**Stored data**
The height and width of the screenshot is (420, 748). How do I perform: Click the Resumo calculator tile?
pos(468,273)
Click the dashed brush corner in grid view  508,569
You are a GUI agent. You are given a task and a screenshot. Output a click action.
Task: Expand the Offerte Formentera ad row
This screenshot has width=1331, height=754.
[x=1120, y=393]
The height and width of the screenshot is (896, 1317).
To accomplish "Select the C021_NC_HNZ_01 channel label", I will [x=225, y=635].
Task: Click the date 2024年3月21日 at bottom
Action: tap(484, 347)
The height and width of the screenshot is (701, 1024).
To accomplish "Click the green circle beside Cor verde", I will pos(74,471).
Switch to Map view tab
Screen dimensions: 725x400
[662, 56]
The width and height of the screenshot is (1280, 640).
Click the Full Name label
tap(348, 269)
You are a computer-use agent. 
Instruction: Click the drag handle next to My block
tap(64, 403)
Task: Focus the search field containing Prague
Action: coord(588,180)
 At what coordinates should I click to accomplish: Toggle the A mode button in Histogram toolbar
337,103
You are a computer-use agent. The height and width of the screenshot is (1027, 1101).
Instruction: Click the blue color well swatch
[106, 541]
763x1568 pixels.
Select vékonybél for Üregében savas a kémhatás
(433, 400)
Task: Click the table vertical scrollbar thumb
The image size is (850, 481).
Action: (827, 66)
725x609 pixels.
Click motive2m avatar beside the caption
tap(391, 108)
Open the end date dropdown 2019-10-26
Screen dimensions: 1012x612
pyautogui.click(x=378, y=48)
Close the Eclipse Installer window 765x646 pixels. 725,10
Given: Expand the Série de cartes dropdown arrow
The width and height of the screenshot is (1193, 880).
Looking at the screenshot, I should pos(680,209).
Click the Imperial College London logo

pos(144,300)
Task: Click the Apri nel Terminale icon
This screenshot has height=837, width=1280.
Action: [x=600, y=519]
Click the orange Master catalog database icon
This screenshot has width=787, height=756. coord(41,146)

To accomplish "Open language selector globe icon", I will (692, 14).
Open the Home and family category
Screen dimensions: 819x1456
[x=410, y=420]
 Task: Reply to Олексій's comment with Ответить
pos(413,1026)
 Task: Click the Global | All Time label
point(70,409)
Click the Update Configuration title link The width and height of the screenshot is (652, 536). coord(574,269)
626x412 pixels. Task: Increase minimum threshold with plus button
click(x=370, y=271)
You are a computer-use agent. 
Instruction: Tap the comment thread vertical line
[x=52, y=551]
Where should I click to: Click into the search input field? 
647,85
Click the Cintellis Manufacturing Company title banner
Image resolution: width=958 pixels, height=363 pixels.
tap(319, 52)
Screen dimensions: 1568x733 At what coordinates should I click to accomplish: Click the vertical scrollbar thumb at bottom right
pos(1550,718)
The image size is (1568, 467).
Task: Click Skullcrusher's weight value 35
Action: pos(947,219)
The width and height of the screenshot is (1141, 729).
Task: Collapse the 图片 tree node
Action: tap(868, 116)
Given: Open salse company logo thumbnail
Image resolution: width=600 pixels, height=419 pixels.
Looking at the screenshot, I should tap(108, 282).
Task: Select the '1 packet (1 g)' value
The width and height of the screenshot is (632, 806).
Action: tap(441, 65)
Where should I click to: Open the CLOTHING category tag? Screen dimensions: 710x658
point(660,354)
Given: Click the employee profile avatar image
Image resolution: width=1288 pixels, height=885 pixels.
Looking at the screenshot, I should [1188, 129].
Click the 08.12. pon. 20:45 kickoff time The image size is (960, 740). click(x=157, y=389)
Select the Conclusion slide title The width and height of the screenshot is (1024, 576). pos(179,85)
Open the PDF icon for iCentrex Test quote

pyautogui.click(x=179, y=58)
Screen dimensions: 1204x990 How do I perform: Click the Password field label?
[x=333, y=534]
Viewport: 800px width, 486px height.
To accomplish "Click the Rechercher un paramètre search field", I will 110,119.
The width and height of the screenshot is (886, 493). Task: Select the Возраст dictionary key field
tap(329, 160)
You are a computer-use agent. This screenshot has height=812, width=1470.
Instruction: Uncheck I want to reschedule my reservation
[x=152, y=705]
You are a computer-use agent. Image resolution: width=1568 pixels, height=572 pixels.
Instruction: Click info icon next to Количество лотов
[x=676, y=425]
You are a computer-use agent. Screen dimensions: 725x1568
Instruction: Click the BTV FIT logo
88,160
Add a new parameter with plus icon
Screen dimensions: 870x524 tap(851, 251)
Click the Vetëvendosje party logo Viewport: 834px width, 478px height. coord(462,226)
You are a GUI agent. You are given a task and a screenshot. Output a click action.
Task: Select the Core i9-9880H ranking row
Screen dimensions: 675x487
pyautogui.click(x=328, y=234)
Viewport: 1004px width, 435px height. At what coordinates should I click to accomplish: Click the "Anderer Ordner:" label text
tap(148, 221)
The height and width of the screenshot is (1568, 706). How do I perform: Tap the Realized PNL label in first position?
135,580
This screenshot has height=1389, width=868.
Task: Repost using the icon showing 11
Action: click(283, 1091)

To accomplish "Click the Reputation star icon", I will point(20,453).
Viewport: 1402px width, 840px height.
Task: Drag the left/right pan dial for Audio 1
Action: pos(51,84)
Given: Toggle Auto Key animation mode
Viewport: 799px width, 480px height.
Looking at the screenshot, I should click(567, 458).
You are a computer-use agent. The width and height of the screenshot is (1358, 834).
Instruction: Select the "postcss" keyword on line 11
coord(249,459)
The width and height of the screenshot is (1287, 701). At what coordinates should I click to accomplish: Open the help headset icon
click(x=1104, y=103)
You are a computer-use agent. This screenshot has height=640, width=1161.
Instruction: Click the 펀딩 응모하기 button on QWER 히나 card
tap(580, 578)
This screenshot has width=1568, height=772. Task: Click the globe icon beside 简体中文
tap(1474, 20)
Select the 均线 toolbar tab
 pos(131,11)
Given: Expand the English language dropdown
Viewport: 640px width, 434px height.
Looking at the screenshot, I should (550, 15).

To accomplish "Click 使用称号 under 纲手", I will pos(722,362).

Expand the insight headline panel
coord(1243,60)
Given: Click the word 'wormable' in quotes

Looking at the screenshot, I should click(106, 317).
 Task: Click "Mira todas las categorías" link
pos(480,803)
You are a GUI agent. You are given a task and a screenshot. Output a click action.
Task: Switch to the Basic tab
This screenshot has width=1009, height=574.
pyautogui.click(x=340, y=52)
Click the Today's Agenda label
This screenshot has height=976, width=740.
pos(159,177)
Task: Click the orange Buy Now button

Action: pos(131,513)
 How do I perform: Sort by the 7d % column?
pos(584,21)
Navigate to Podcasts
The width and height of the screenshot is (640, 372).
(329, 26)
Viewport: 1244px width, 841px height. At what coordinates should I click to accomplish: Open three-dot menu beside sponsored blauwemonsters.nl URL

**Task item**
Look through the entries above, and wherever a line holds the word "agent", copy it.

**Response**
You are a GUI agent. You are given a task and a screenshot. Output a click action.
You are a computer-use agent. 
You are a computer-use agent. The height and width of the screenshot is (1027, 1101).
You are a computer-use agent. 
You are a computer-use agent. This screenshot has height=812, width=1470.
You are a computer-use agent. Image resolution: width=1568 pixels, height=572 pixels.
You are a computer-use agent. Screen dimensions: 725x1568
You are a GUI agent. You are given a task and a screenshot. Output a click action.
You are a computer-use agent. The width and height of the screenshot is (1358, 834).
You are a computer-use agent. This screenshot has height=640, width=1161.
You are a GUI agent. You are given a task and a screenshot. Output a click action.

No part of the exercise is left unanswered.